Shucet as Benedict Arnold?

Two weeks ago I wrote a column (“The Dog that Didn’t Bark“) about Philip Shucet’s rethinking of the politics of transportation. While emphasizing that he hadn’t given up his long-term goal of increasing taxes by some $1 billion a year, the former VDOT commissioner had concluded that it might make more sense for now to seek common ground with low-tax Republicans in the House of Delegates.

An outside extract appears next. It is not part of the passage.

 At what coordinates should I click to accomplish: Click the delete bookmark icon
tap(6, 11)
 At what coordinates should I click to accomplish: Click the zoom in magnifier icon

It turns out that Shucet’s tactical retreat was not well received by his buddies in the Axis of Taxes. Margaret Edds with the Virginian-Pilot has written a follow-up story. She writes:

Stunned longtime allies manned telephones and computers to ask, had the former commissioner gone over to the other side? The reaction, Shucet said, was a combination of irate calls and stone silence.

In a long e-mail last week, Shucet reassured associates that he was not “doing my best to become the new Benedict Arnold … I’m still the same Philip. (At least I hope so!)”

The reaction to the Shucet column is very telling. I made it plain in the second paragraph and repeatedly lower in my column that Shucet still believes that tax increases are needed. But the mere willingness to consider alternatives was enough, it seems, to label him a heretic. That goes to the difference between Shucet and so many others who lobby for higher taxes: He acknowledges that higher taxes are only a partial solution — for them it’s the only solution.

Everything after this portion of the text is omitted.